The sweet and mousey little emergent world of healthcare data seems to have gotten a little salty of late!  Mostly good people (obvy) have struggled to do mostly the right thing despite mostly conflicted business motives.  Oof.

Zus co-hosted a dinner with Imagine Pediatrics last month, and we got a prequel to the struggle.  There were individual “influencer docs”, an urgent care chain, a large community clinic…and of course a loved and respected academic medical center.  The last of these genuinely felt as though the data interoperability problem was small since “so much of our care happens under our roof” and that the rest of it could be solved if everyone got on Epic, the electronic medical record giant, alongside them.  Needless to say, the rover influencer docs and the urgent care player were thrilled about buying Epic as a way to see patient data.  

I remember during the “Meaningful Use” implementation of the HITECH Act, there was a sentiment among HHS leadership that “too many EMRs would be a bad thing because coordinating among them would be too hard.” I tend to agree…VERY HARD – BUT NOT IMPOSSIBLE. And in fact, extremely doable and increasingly easy as the “doing” gets done more.  When we started at Zus, we could find something like 60% of the patients we were looking for via the national networks (CommonWell, Carequality, etc.) and got only a few records each for those.  Now we get records for most everyone…and we have more than one path to acquiring data for most everyone as well.  Furthermore, we are able to consolidate the data we harvest into different views that make sense for different personas….this makes for a digital information base camp from which MANY different workflows by many different personas can be built without losing coordination of care. In fact, this typically results in BETTER coordination than would have been possible on any of the systems from which these pieces of a patient’s picture are harvested.

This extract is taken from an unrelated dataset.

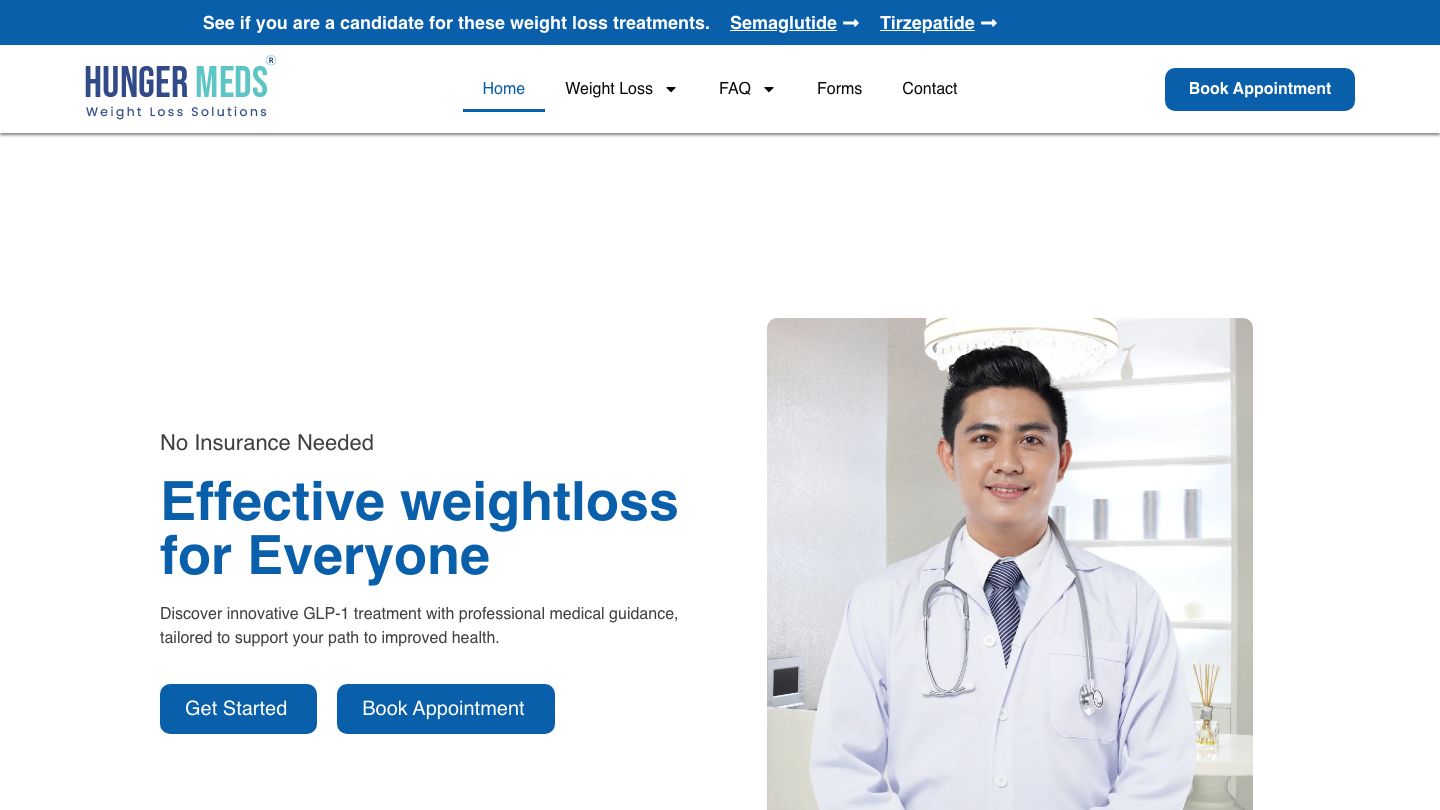
Task: Open the Weight Loss menu item
Action: click(x=608, y=88)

Additionally, I think this “fewer players is easier” thinking – however well meant – is dangerous.  It’s dangerous because of the implications of more monopoly power. It creates single (or small-numbered) points of failure…failure being defined either as literal failure like what happened to Change Healthcare or governance failure like what happened with Particle and Epic.  

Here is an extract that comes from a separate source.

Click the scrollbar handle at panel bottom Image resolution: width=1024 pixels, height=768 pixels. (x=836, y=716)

Both government and industry in healthcare seem to gravitate AWAY from distributed systems and authority.  A lack of hands-on affirmative control seems unsettling relative to slower moving, “waterfall” type governance that dominates established providers and payers. But if we are to evolve, we MUST have players OUTSIDE the top-down system able to play.  I watched a lovely man who runs a decent-sized hospital system whose care is VERY expensive give a plaintive speech to his local chamber of commerce. His theme was, “I know the care is expensive to you, but we don’t make much money on it, I promise…” It was a morality play, essentially – I’m not the bad guy because I don’t profit.  Of course, a virtual-first care provider can deliver DOUBLE the care the executive was talking about for HALF the price…and make FIVE TIMES THE MARGIN while doing it!! Is that virtual player immoral for its high margins…or a hero for improving the cost of patient care?  The good guys are not going to be the people who are just morally good.  It will be the ones who actually improve the status quo. Who rip out the bloat that conscientious leaders of dominant players could never muster the approval from their boards, and unions and doctor committees to do.